STATED GOAL
Count the lines in the records below that contain the string "Breast", with case counting. Give only the number.

EXERCISE MATERIAL
##############################

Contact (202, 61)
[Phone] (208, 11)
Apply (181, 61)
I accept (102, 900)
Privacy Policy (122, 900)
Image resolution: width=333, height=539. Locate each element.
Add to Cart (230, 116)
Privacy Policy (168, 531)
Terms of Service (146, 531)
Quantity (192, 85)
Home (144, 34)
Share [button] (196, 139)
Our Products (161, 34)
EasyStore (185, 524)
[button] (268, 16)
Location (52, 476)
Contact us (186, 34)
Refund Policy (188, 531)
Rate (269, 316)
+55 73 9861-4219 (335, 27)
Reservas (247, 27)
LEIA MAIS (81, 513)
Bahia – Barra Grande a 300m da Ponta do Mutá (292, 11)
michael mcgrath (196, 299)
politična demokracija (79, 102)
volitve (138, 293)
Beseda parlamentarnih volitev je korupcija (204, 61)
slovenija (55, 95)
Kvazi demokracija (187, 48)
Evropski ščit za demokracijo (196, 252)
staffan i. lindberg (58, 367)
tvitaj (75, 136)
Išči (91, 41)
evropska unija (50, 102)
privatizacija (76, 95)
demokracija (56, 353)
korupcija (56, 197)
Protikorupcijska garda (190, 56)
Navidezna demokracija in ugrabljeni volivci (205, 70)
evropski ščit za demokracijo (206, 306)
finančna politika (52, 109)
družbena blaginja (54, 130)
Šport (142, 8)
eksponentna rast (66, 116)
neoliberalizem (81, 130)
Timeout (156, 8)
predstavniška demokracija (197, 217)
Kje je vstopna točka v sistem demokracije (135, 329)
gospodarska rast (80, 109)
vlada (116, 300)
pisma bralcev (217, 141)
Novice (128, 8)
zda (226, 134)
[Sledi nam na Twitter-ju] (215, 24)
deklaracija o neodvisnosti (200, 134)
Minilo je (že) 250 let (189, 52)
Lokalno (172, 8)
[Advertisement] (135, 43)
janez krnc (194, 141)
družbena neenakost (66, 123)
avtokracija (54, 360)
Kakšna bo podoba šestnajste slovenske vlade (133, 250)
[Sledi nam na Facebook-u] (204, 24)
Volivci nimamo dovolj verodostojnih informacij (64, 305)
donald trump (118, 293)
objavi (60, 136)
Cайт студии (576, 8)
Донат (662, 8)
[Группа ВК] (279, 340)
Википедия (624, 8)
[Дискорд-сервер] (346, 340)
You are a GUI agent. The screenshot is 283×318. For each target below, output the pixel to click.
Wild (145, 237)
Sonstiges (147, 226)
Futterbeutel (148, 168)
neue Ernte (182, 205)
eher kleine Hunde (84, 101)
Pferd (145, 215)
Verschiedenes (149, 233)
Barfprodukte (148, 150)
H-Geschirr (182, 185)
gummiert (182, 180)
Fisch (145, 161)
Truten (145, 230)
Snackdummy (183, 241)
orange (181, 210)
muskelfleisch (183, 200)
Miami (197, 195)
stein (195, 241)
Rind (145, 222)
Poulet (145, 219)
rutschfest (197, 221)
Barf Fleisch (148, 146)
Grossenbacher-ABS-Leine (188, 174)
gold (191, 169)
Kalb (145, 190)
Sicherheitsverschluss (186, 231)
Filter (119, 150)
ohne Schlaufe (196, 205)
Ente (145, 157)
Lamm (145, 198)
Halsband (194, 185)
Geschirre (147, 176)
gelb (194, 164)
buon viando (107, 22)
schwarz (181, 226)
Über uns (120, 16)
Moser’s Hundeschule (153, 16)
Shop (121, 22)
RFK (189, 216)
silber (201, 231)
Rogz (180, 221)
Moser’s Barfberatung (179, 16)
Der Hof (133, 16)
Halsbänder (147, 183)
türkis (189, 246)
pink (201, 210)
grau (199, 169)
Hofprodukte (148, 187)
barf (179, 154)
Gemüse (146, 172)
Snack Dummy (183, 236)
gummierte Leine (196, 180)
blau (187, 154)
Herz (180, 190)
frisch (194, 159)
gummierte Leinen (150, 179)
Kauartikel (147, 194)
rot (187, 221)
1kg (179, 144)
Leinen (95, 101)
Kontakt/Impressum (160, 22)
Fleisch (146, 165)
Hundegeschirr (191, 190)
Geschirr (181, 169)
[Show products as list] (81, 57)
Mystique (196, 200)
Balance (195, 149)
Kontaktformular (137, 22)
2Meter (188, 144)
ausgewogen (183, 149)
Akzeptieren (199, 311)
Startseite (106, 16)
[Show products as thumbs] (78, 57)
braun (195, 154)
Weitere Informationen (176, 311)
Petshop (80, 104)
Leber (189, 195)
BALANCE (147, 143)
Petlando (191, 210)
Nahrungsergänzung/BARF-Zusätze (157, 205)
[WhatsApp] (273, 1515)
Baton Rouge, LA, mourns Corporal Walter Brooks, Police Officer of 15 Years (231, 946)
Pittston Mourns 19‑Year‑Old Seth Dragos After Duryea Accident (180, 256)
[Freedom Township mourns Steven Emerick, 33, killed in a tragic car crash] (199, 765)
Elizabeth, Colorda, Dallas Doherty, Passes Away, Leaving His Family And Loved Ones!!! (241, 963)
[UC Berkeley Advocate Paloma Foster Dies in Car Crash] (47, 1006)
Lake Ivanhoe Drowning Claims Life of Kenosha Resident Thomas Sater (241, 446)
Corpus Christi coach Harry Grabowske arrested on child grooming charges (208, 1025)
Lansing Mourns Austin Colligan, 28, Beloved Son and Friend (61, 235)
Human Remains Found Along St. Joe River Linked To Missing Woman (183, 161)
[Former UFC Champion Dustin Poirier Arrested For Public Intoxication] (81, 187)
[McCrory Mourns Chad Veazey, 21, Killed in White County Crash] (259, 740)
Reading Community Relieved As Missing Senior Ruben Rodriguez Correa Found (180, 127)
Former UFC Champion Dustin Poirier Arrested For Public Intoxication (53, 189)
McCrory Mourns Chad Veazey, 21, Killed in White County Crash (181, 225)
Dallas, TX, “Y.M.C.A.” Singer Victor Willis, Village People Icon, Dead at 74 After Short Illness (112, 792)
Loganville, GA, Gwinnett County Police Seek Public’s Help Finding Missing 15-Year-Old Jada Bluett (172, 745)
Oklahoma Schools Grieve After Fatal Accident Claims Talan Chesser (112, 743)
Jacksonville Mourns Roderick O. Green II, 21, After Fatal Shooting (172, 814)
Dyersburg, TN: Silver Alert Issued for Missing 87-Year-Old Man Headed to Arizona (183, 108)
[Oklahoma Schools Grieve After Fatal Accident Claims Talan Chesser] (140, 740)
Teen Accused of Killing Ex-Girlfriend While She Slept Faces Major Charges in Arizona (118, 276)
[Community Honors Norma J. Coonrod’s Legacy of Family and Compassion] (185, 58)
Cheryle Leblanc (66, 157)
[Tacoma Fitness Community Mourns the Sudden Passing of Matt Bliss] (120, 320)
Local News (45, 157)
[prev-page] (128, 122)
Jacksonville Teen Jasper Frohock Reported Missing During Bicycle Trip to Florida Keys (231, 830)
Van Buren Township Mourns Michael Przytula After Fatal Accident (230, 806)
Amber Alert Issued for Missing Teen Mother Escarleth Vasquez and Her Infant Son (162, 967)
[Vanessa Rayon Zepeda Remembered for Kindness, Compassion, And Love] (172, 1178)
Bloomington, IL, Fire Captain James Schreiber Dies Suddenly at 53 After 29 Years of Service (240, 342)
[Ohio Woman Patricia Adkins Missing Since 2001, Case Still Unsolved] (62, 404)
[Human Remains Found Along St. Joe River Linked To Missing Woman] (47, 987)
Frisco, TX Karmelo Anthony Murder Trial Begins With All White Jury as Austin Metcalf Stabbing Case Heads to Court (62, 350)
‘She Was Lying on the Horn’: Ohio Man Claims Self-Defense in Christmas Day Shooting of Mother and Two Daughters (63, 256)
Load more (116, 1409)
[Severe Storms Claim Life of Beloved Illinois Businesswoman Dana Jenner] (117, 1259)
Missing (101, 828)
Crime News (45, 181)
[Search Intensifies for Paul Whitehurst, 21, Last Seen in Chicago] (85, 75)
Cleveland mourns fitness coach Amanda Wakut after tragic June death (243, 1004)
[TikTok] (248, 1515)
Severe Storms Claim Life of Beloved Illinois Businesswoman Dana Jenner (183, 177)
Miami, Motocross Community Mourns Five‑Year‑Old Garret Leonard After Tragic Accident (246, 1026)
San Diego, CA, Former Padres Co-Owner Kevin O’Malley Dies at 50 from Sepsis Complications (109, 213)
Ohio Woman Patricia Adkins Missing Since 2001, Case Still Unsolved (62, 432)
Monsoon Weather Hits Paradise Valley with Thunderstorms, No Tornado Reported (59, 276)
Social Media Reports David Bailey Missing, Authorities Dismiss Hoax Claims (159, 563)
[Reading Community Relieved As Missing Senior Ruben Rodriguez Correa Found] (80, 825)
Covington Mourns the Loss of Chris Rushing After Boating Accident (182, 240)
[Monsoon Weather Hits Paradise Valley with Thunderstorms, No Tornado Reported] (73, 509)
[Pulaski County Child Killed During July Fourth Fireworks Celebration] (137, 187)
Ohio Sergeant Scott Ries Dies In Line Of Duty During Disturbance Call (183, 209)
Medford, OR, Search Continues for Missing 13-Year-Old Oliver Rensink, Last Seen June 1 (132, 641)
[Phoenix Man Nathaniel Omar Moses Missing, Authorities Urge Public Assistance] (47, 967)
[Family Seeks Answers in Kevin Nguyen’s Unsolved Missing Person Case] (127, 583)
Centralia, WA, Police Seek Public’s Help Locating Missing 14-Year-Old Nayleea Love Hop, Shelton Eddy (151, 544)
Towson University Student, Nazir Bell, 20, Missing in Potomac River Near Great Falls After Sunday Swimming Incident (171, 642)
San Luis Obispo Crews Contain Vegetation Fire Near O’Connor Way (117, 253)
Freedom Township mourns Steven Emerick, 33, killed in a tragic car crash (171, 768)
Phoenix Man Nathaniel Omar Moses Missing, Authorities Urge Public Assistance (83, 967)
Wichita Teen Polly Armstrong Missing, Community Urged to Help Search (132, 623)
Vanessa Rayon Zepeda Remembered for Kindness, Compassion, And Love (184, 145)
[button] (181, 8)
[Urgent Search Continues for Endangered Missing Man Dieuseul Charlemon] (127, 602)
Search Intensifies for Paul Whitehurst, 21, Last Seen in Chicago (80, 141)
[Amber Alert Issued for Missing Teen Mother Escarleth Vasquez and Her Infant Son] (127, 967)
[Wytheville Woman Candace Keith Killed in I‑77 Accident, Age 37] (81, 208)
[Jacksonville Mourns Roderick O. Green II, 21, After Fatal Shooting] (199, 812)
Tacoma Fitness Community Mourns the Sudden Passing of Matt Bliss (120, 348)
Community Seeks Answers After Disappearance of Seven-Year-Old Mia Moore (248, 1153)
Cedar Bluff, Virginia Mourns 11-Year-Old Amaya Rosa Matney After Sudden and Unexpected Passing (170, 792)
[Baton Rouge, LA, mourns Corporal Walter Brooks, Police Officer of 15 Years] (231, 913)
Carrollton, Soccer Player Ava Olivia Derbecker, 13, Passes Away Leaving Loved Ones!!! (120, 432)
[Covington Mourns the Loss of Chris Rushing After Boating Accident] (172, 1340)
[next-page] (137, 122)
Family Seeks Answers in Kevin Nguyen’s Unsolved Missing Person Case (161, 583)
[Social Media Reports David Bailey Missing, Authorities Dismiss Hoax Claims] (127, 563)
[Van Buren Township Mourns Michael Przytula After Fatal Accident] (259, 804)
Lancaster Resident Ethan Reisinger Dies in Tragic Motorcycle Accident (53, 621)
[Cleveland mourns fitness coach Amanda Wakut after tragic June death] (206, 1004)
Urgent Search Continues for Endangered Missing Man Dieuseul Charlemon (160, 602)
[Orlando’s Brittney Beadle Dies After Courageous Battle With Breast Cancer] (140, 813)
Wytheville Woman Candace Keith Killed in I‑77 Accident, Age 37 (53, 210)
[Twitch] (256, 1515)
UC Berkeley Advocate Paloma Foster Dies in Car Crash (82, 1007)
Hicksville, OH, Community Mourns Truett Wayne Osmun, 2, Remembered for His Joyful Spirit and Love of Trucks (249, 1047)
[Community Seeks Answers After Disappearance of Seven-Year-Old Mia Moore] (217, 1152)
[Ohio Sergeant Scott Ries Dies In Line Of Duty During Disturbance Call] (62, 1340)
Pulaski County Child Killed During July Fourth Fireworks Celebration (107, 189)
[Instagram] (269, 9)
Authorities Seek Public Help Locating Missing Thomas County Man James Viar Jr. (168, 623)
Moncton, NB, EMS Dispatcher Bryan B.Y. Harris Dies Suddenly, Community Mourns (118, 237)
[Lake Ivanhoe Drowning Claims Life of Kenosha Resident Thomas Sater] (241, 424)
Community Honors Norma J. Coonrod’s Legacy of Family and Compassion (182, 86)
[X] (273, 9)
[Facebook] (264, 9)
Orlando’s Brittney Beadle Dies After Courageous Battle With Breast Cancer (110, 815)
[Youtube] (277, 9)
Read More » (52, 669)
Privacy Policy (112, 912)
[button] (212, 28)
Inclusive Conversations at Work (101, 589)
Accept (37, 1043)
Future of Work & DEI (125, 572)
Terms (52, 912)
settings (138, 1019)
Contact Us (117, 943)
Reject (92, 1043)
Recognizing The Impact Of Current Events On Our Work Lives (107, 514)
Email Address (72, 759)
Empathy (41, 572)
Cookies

##############################

ANSWER
2